Why do we need to do this

Google has yet not reached a point where it can assess the quality or relevancy of an image based on the image alone. It must instead examine the file name, alt text, title, description and caption etc in an image in order to figure what an image is all about and then decide on its rankings in the search engine.

What does this mean

While image analysing technology has come a long way Google still can’t figure out what an image is really all about so it relies on the various pieces of text associated with a photo in order to figure out how to rank images in Google.

What do I do: First do some keyword research and find the keywords that are the most appropriate to your hotel or activities that will bring guests to your hotel and use this exact phrase for your photos.
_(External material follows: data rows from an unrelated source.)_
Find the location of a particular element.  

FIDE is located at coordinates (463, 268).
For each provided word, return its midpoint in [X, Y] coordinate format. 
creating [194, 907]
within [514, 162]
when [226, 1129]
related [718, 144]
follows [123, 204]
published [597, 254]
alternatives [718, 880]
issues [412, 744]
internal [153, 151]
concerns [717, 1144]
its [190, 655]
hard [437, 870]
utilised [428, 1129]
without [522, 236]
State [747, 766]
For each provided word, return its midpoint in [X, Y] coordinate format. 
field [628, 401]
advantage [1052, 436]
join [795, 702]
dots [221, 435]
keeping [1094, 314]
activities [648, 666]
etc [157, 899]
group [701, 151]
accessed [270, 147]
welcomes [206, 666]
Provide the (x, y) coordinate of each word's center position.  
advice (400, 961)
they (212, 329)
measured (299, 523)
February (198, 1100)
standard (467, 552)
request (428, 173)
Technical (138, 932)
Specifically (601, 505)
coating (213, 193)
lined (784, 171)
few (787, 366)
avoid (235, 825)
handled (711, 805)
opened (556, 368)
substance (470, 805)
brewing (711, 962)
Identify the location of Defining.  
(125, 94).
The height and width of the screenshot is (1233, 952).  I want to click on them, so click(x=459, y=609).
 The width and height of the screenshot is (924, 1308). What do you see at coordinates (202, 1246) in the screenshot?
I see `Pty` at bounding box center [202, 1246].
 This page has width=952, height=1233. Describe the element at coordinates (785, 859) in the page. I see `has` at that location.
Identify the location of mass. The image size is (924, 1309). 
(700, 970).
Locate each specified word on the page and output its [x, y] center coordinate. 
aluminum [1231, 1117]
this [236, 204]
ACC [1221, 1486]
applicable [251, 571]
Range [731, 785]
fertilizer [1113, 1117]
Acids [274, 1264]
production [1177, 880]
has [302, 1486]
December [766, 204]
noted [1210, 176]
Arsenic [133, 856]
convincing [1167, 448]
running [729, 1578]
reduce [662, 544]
For example if your image is the kids swimming pool in the Park Hotel and Google Keyword Planner says “swimming pool for kids” and “Park Hotel” are good keywords we would use them in our image text.

What to do:
Always use the hotel name at the start.
Place keywords in the file name, alt text, title, description and caption of an image.
Limit alt text to 150 characters.
Put strongest keywords at the start.
Place your town or city in the text.
Always use © symbol at end.
Shrink resolution to minimise download speed.

What not to do:
Don’t use underscores, +signs, or Camel Casing in file names.
Leave out non keywords such as “the”, “a”, “she”.
Put – in between words so that search engines can differentiate words.
Do not use generic words like “hotel pool”.

So our text will be “Park-Hotel-Dublin-swimming-pool-for-kids©” in this case.